- Exercise description -
Each line below that carries the string "computer" must appear in the answer.

- Materials provided -
<<<<

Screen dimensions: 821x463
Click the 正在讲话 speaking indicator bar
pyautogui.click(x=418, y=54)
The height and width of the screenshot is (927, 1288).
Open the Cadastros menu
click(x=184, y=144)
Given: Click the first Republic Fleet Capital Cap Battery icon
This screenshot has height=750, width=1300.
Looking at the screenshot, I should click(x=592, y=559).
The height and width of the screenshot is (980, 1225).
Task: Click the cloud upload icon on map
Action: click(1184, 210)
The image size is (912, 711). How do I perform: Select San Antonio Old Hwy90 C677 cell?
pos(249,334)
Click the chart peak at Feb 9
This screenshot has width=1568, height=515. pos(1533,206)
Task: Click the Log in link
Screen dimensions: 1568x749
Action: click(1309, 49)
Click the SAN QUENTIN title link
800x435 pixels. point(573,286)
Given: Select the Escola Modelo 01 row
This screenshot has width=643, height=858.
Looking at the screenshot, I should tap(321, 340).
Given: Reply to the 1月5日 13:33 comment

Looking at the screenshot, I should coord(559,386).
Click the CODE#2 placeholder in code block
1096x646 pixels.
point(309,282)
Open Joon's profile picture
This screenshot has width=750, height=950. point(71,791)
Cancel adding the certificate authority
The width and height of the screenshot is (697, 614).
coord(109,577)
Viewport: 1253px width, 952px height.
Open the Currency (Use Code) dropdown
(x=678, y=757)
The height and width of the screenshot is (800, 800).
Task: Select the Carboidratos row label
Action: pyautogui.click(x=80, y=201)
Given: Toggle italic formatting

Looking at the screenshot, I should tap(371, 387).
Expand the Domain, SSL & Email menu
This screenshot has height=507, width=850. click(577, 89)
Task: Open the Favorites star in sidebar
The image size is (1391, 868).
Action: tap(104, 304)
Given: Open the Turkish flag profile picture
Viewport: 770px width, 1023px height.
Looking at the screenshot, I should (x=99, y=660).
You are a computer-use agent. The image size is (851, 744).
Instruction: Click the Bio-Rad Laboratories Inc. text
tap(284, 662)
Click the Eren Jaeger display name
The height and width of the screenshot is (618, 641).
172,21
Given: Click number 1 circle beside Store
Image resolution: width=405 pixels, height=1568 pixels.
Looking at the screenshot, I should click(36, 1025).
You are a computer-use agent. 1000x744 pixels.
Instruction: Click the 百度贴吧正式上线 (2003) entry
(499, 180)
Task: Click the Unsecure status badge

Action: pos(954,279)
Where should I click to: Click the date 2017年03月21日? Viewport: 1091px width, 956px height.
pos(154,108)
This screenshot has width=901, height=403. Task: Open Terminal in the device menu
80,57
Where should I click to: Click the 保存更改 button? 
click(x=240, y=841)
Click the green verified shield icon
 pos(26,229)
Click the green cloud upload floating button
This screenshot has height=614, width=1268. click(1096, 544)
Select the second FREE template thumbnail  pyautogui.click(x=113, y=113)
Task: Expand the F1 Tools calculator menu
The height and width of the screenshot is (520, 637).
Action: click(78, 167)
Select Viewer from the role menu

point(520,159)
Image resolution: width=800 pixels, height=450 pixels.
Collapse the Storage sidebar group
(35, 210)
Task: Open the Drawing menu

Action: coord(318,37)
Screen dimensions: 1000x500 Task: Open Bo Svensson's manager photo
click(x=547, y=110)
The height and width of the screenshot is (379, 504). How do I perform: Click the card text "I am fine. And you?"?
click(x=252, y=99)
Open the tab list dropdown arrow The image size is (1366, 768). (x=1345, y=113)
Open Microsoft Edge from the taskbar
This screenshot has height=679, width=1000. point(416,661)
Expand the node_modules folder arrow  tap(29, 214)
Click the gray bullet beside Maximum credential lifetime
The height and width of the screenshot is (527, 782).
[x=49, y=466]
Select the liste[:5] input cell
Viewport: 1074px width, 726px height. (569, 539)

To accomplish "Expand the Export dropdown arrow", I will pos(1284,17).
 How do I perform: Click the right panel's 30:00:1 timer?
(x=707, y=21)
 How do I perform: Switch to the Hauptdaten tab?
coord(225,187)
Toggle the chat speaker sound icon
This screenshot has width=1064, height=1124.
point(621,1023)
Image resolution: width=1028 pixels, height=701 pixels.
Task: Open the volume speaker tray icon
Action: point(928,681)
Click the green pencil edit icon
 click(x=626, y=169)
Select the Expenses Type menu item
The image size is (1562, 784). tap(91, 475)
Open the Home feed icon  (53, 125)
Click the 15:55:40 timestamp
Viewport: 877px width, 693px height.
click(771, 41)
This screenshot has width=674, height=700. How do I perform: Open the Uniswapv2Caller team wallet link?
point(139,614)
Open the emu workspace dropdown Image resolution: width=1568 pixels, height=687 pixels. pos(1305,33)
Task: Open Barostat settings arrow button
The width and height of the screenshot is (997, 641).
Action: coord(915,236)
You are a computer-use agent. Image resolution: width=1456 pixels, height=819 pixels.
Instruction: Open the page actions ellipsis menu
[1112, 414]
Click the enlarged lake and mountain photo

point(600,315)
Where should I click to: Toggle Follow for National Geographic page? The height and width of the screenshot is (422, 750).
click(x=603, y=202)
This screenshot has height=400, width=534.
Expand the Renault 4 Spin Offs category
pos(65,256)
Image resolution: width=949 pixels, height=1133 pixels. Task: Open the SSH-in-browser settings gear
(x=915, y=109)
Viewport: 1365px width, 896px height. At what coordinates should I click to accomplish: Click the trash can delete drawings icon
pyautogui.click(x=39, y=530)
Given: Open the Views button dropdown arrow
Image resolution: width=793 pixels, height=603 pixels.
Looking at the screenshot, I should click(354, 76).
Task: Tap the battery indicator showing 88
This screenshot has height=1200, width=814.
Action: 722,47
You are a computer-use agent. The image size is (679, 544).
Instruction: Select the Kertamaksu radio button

>>>>

- Exercise answer -
You are a computer-use agent. The image size is (851, 744).
You are a computer-use agent. 1000x744 pixels.
You are a computer-use agent. Image resolution: width=1456 pixels, height=819 pixels.
You are a computer-use agent. The image size is (679, 544).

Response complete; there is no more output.